In order the AI work fine, I must know how to do the program myself, else how I can instruct it to do it?
you already know how to program because you started before ai was invented. Programmers in the future will probably not want to bother learning how to program if they can avoid it. I would never want my code created by a machine that lacks creativity and just regurgitates whatever was fed to it. Then again I’m a hobby programmer and can program any way I like..
Replace AI with FPC and see how that sounds.
You feed code into FPC. It produces boring machine code based on your input. If you feed it faulty code it rejects it if it can or produces faulty machine code if it can't.
Same with AI tools, you are supposed to be the one with the creatively. You take the time to do some new thing without AI, it may take days or weeks that you don't have, and you never get it done. You spend a couple hours getting over the hump with it with AI, and you are days or weeks ahead of where you would have been without leveraging AI. Does not matter if it is for hobby or professional programming.
Just like many programming languages are not for all programmers, neither are AI programming tools.
As far as programmers now or in the future not wanting to learn programming, that kind of thing is and has always been going on.
Each decade from the 40s it has become easier to learn programming. To level the playing field, I'm talking about those with access to computers and being allowed to program if they wanted.
Many who learned programming as a teenager in the 80s would have no desire to learn programming had they been a teenager in the 40s.
If I was 40 years younger and just starting to learn to program now there is a very good chance my programming knowledge and ability would have grown a much faster rate and I'd be much more of an advanced programmer in my 20s then I actually was in my 20s.
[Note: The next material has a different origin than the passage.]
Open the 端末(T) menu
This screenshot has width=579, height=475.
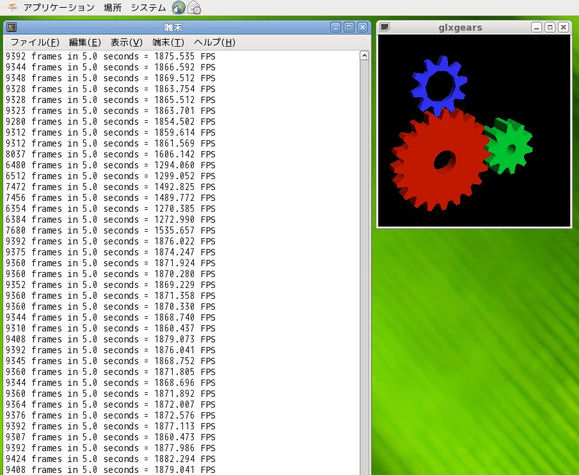[168, 42]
And "very good chance" is not a gamble. I've seen this for junior engineers. Online resources, more comprehensive and robust programming language ecosystems, and tools like AI are accelerators in learning, for those that want to learn.
Just like having a complete set of encyclopedias in my house rather than having to go the Library.
Just like having the Internet rather than having to rely on an outdated set of encyclopedias.
Just as those are accelerators for those that want to be accelerated, so are AI programming tools.
To be arguing against AI programming tools is like arguing against encyclopedias, using arguments like, well, you get more exercise walking to the library.
And that is true, you do get more exercise walking to the library.
Just like you get to beat your head against the wall for days trying to get over the hump on some new thing not availing yourself of AI tools rather than hours availing yourself of them.
Are you better off taking days rather than hours? For me, yes. There have been many things in programming I spent days or hours getting over the hump on, only to realize that was not going to be for me in the long run.
Many other times those were for me in the long run, but a lot of time was wasted learning tools, languages, and libraries that were not going to benefit me in the long run.
I'd rather waste a few hours of my time realizing something is not for me, rather than days or weeks.